(Stored data)

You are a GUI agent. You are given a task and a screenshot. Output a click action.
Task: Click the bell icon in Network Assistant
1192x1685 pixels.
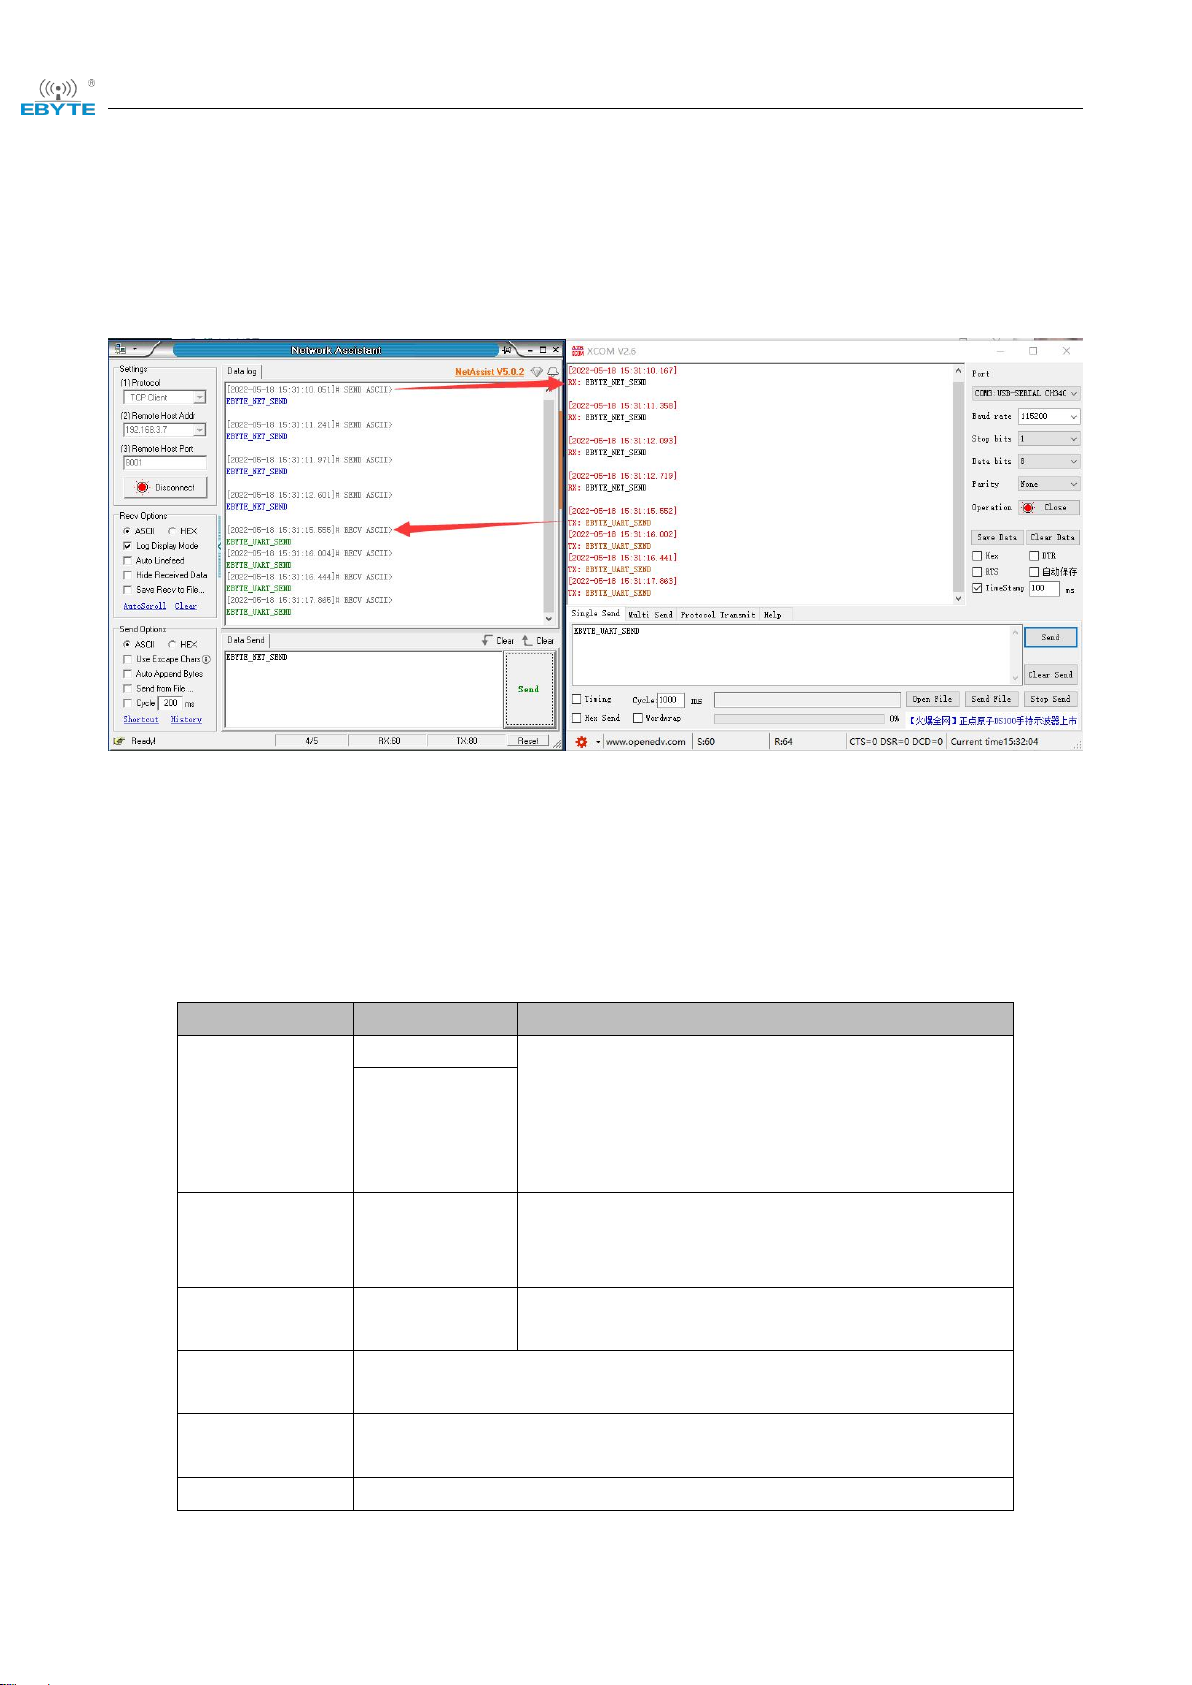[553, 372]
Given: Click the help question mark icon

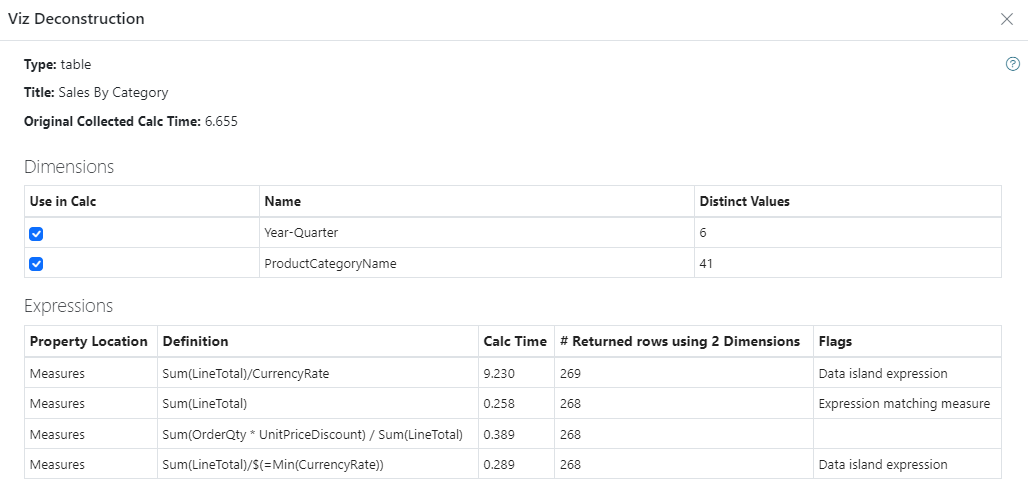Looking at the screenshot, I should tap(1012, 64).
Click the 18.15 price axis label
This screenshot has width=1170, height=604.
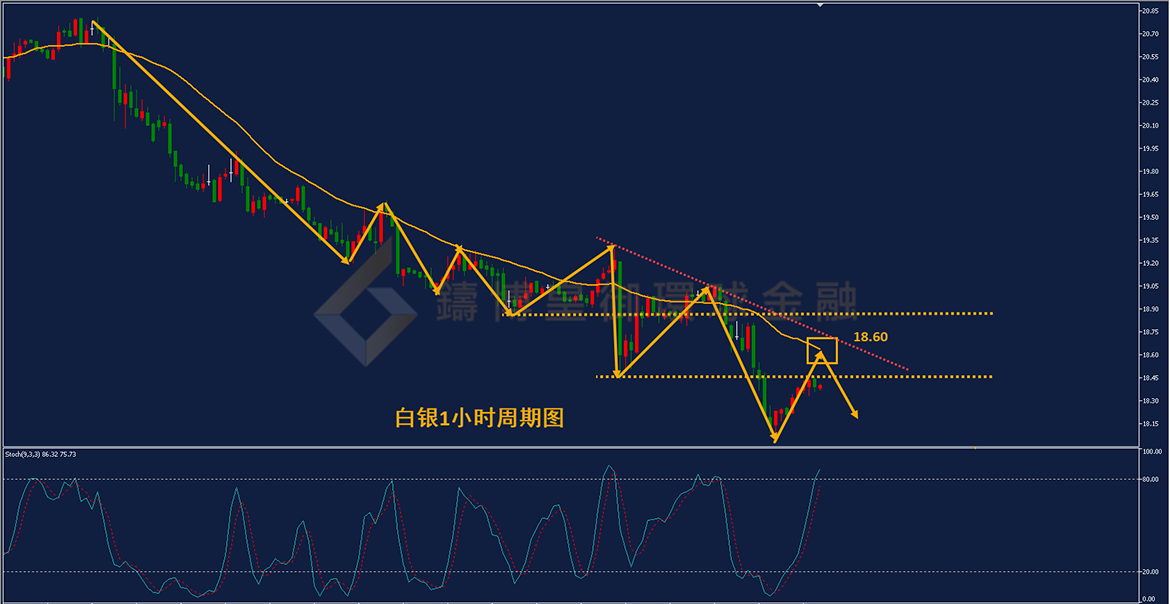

Your assignment: Find the line containing "Task: Click the", then extract it and every line after it to the end of the data above, exactly and nothing else, without pictures.

Response area:
Task: Click the bell icon in Network Assistant
1192x1685 pixels.
[553, 372]
Given: Click the help question mark icon

Looking at the screenshot, I should tap(1012, 64).
Click the 18.15 price axis label
This screenshot has width=1170, height=604.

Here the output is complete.